Problem requirements:
Would you retype exactly the lines below, from the one containing "Image resolution: width=1360" through the end of the entries, both ends included, but not the pictures?

*** Available data Section Begins ***

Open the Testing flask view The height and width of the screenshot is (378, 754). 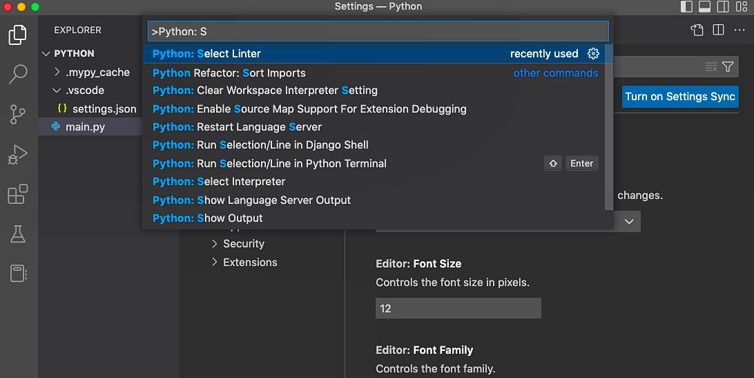(18, 234)
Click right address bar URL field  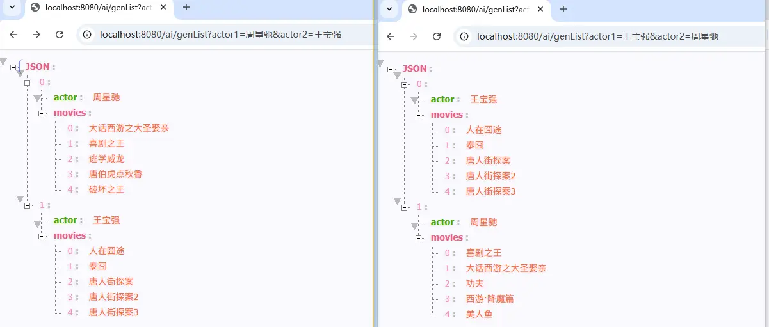pos(598,36)
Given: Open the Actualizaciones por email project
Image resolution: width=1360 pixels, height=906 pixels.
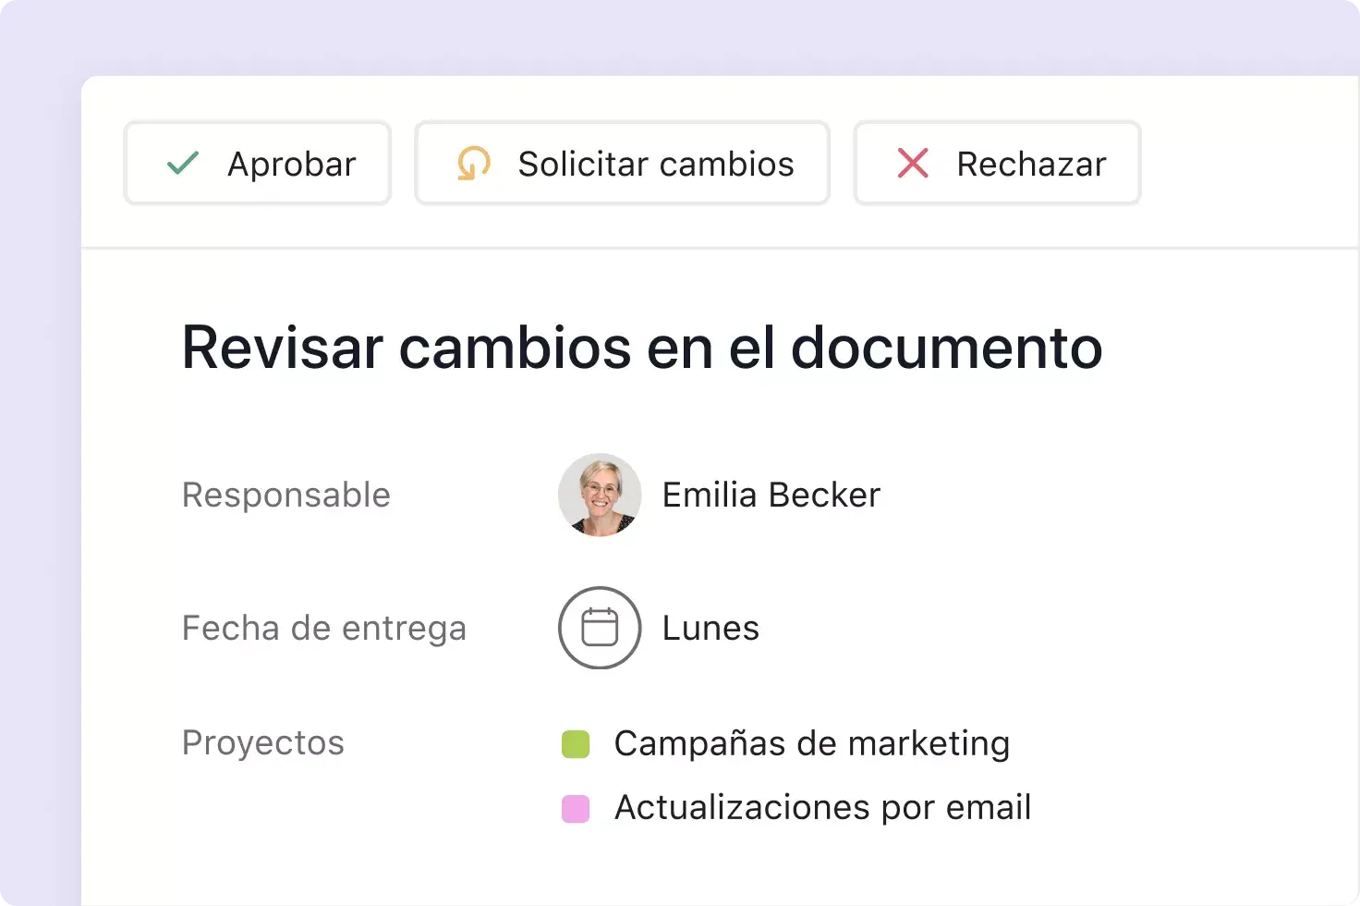Looking at the screenshot, I should pyautogui.click(x=821, y=806).
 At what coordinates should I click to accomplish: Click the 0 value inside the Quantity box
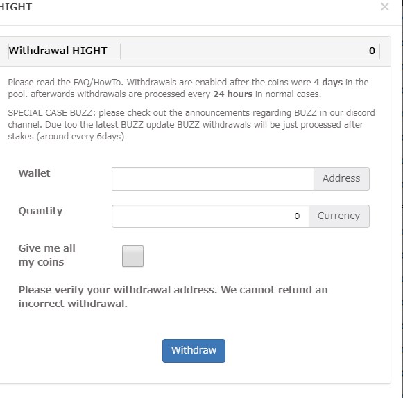point(297,216)
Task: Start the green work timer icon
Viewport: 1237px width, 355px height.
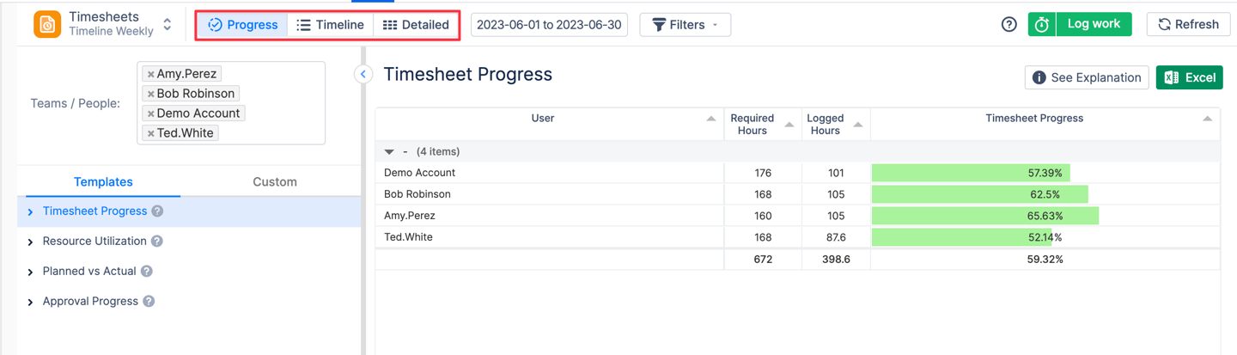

*** Available data Section Ends ***

Your solution:
Image resolution: width=1360 pixels, height=906 pixels.
Looking at the screenshot, I should pyautogui.click(x=821, y=806).
 At what coordinates should I click to accomplish: Click the 0 value inside the Quantity box
point(297,216)
Task: Start the green work timer icon
Viewport: 1237px width, 355px height.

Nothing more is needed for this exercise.